::: Passage shown

Warwick is set to bolster its complement of Arts studies as it introduces Hispanic Studies to its range of courses. With many universities cutting back on language courses Warwick is bucking the trend to offer Hispanic Studies for the academic year beginning in 2013.

Dr Alison Ribeiro de Menezes has been appointed as the new Hispanic Chair and takes up her post this month along with two further academics: Dr Fabienne Viala and Dr Kirsty Hooper.

Their objective is to establish a series of innovative degree courses and combinations in Hispanic Studies and other languages, with a strong cross-cultural and transatlantic focus.

They will cover literature from 13th Century to the present, and offer a solid grounding in Hispanic culture and literature, along with advanced language study to equip students to work with Spanish professionally and to spark their enthusiasm for other perspectives on the world.mario_vargas_llos_4.jpg

The department will build on the University’s existing strong links in this field with writers such as Mario Vargas Llosa (pictured, right), the eminent 2010 Nobel Prize Winner for Literature who recently presented a Distinguished Lecture at Warwick Arts Centre to launch his new book, The Dream of the Celt.

::::::

### Goal A:
Copy the part of the Hispanic Studies article that opens with the words containing "The department will" and closes with "of the Celt.".
### Goal B:
Format the part of the records that opens with the line containing "The image size is (1804, 1401)." and runs through the end of the records as a numbered list. Skip blank lines and leave out the pictures.

::: Provided data

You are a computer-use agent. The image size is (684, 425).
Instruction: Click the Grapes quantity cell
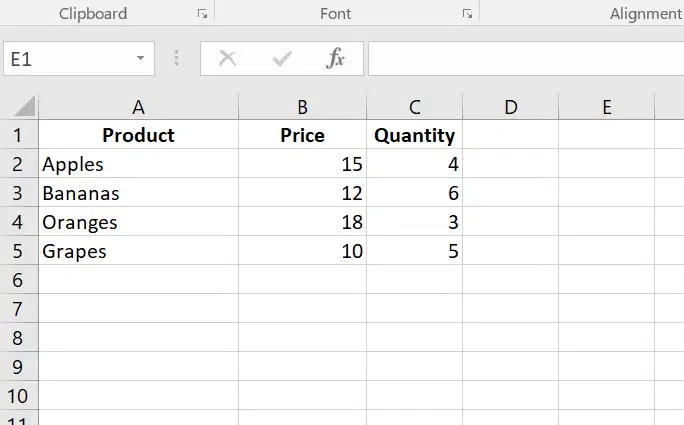coord(414,251)
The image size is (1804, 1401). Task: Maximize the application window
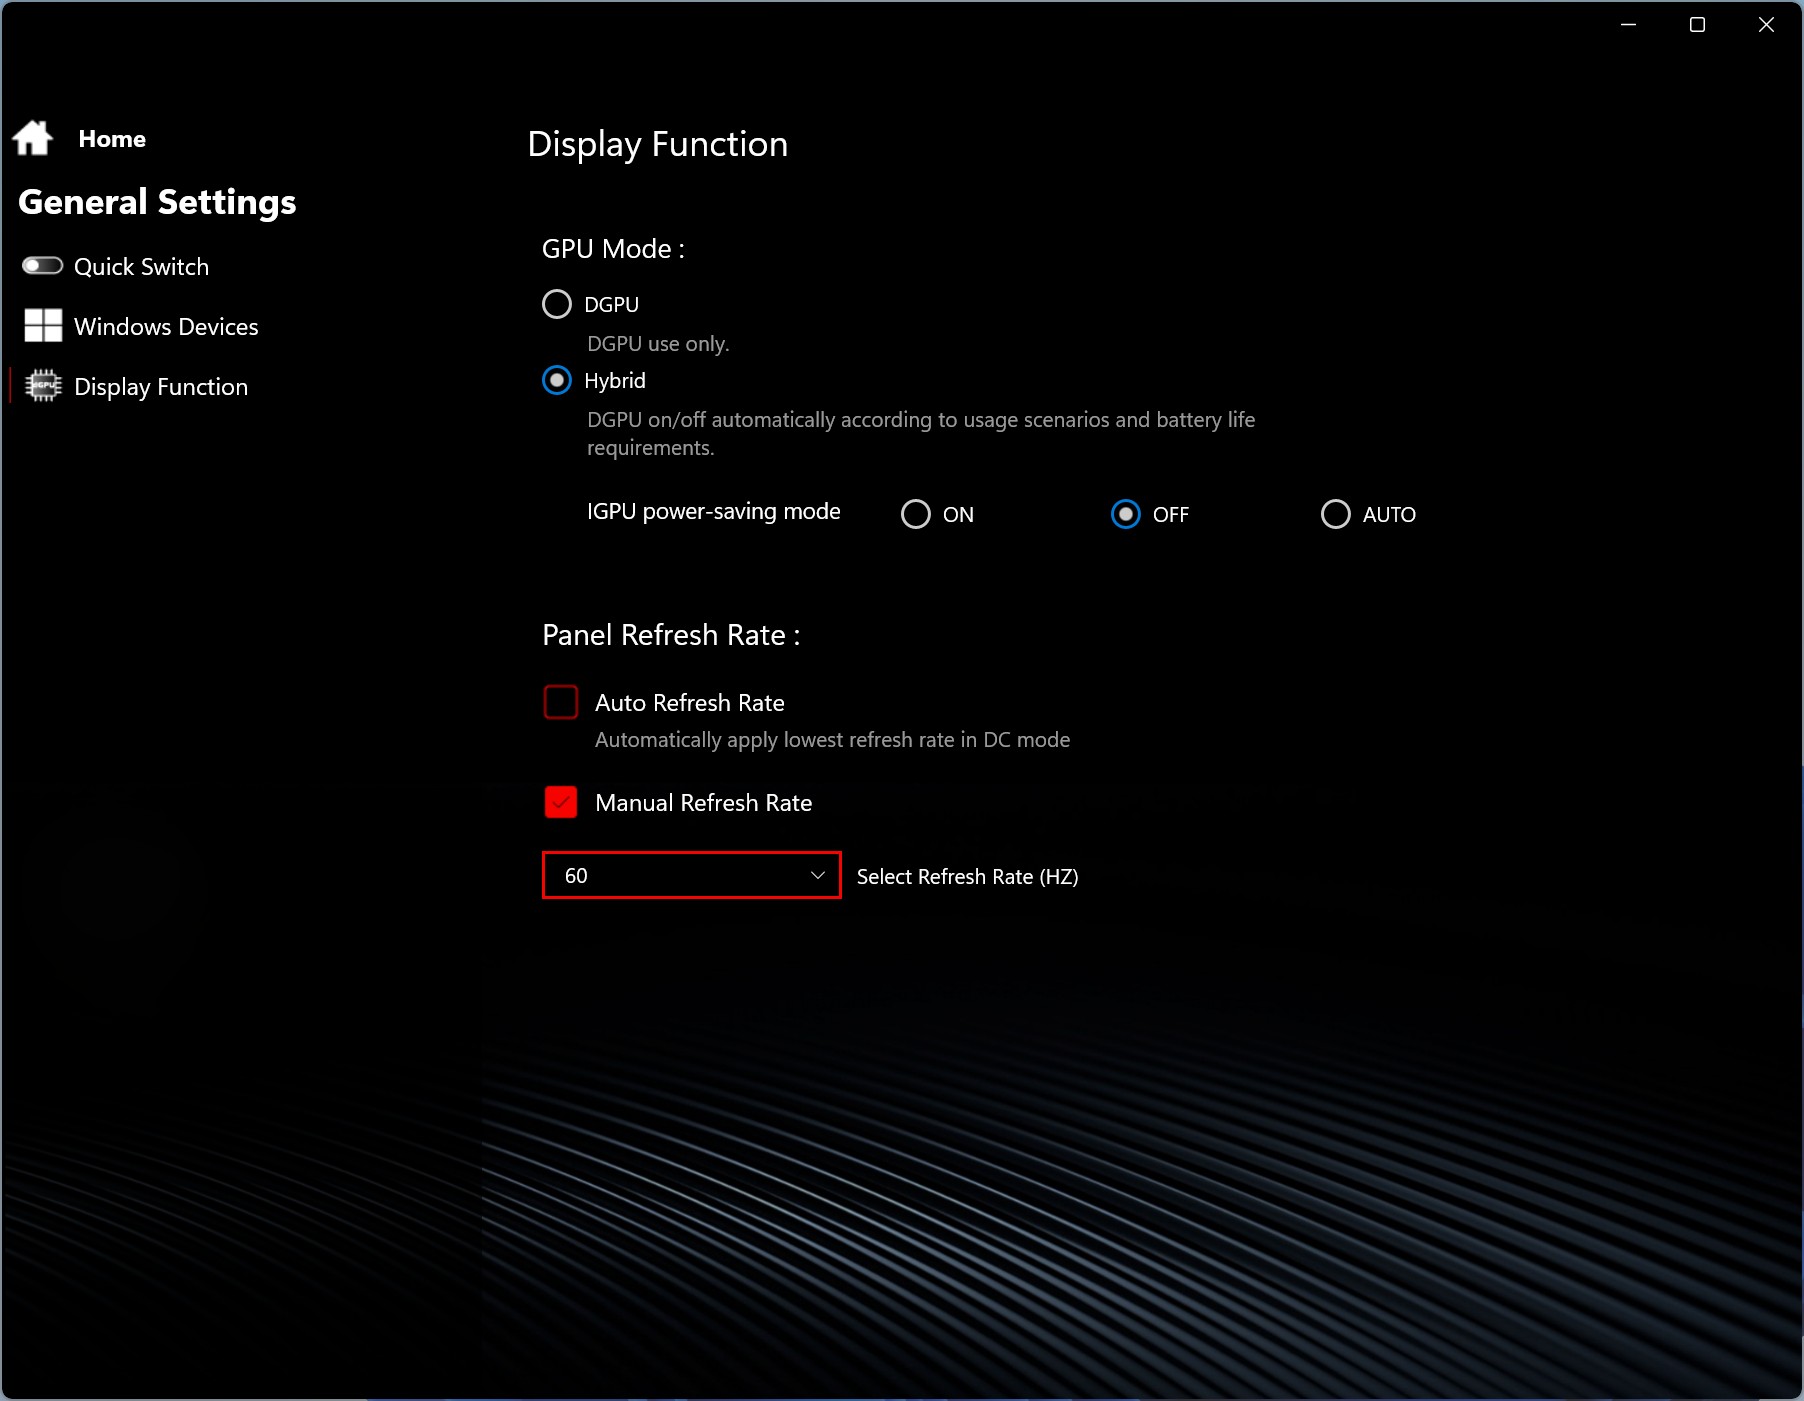pyautogui.click(x=1697, y=24)
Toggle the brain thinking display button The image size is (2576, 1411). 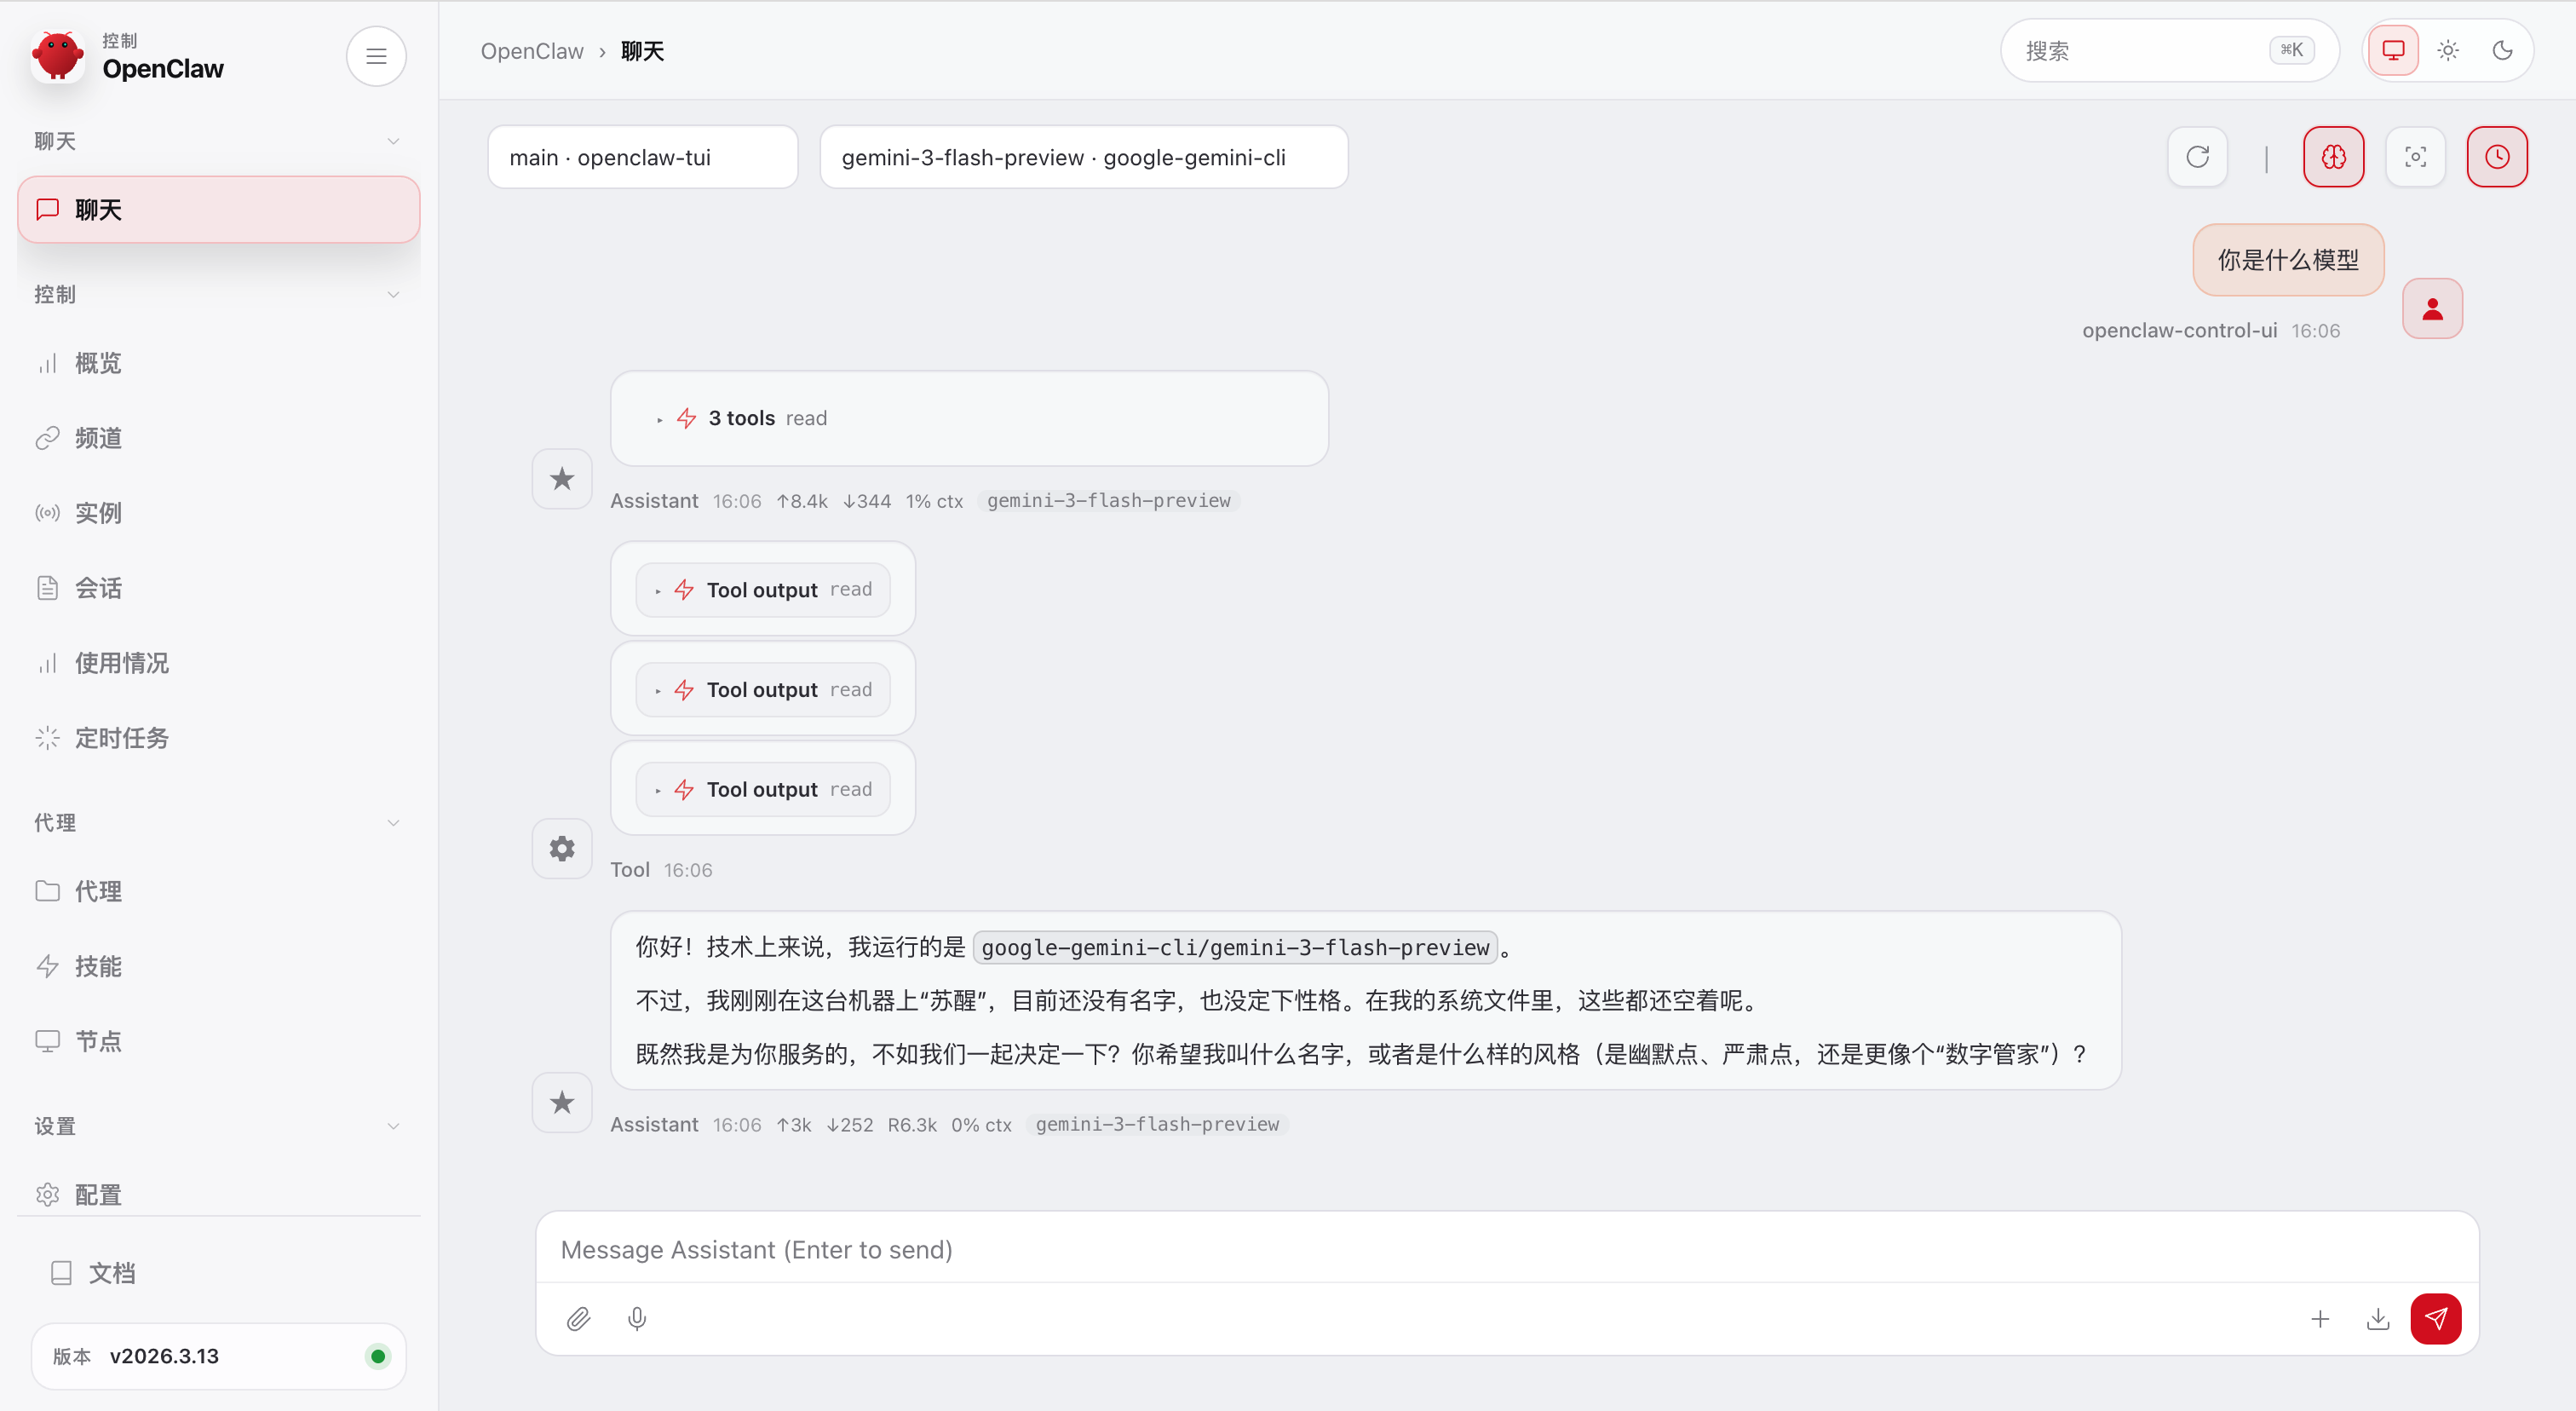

::::::

### Correct response A:
The department will build on the University’s existing strong links in this field with writers such as Mario Vargas Llosa (pictured, right), the eminent 2010 Nobel Prize Winner for Literature who recently presented a Distinguished Lecture at Warwick Arts Centre to launch his new book, The Dream of the Celt.

### Correct response B:
1. The image size is (1804, 1401). Task: Maximize the application window
2. pyautogui.click(x=1697, y=24)
3. Toggle the brain thinking display button The image size is (2576, 1411). 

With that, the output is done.